Despite identifying themselves with the ‘New Wave of Finnish Heavy Metal’, they don’t really sound anything like that appellation might suggest. Punk and psyche rock are at least as important to the Steel Mammoth template as metal, the resultant noise being gloriously cacophonous but not necessarily highly ferrous in content.

If there’s one metallic influence that shines through it is, surprisingly, latterday Darkthrone. Clearing of Frost, for instance, is heavily redolent of Circle the Wagons. Elsewhere Armageddon Speed is quite superb, right down to the classic Nik Turner-era Hawkwind vibe, but the overwheening, clattering feeling is that of a slightly under rehearsed European garage collective taking on the early back catalogue of Motörhead.

That’s a bit flippant, of course; Steel Mammoth are clearly all extremely viable as recording musicians, but the studied ‘tight but loose’ air they successfully transmit does give their songs a certain ragged glory to be sure. Shit Testament is an ear-gouging and thorough working over for the soul, as is the similarly robust Gimme Gimme Nothing.

Shadow Sanctuary is possibly the most ‘normal’ metal song in evidence, it’s chunky opening riff causing a brief Adrian Smith hallucination, whilst the closing title track is also solidly riff-based with little or no more psychedlic influences coming into play.

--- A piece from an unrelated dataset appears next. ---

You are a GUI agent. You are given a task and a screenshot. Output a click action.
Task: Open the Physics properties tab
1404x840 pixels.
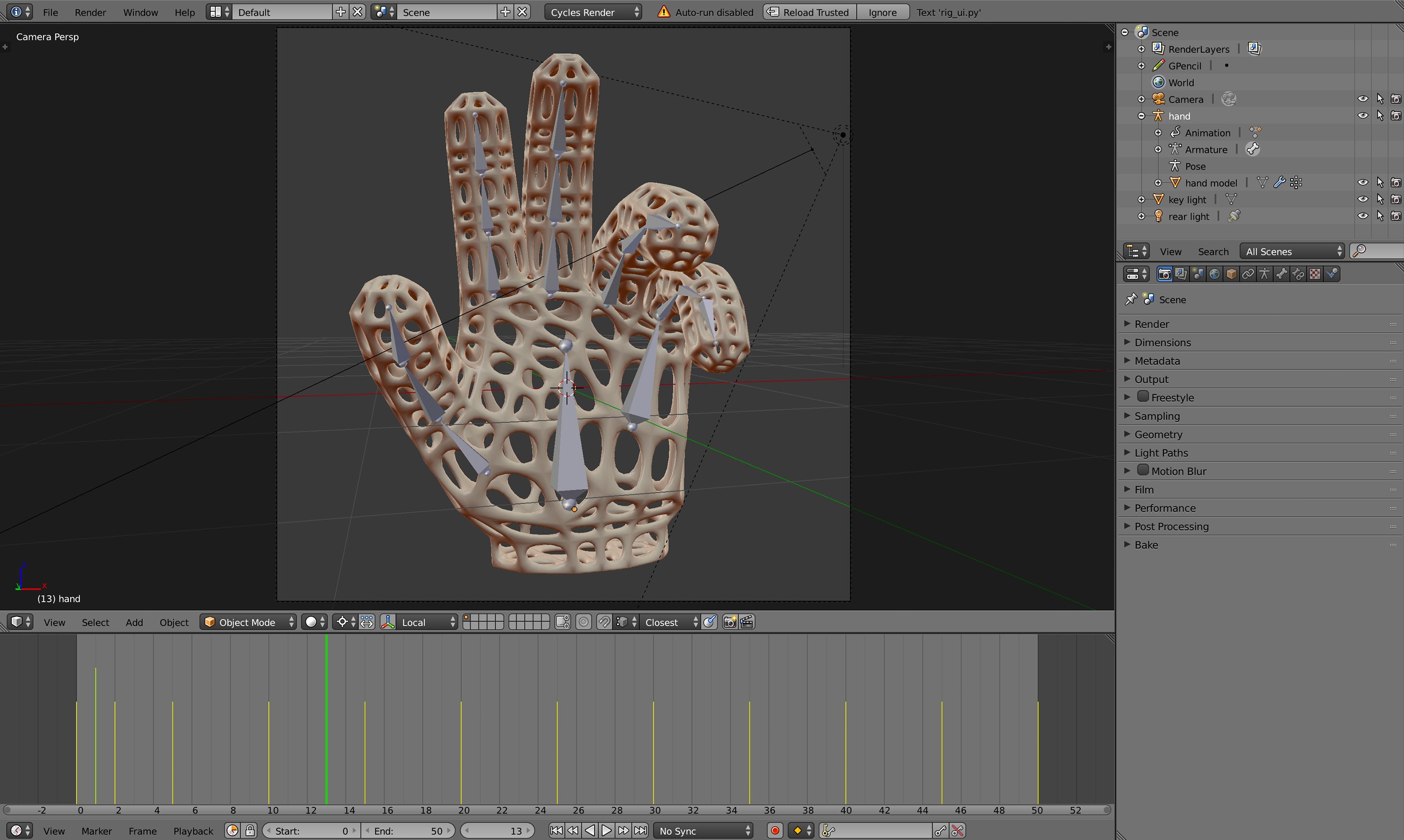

Lehtisalo is a maverick, a man for whom the general mundanity of the record industry is an irrelevance. It’s great to hear someone making music for the sheer unalloyed pleasure it clearly gives, rather than chasing the tail of whatever happens to be the tiresome flavour of the month. That makes Atomic Oblivion something of an acquired taste, but it’s certainly something you should consider looking into if the left field is where your tastes lie.

 

Atomic Oblivion is out now on Ektro Records.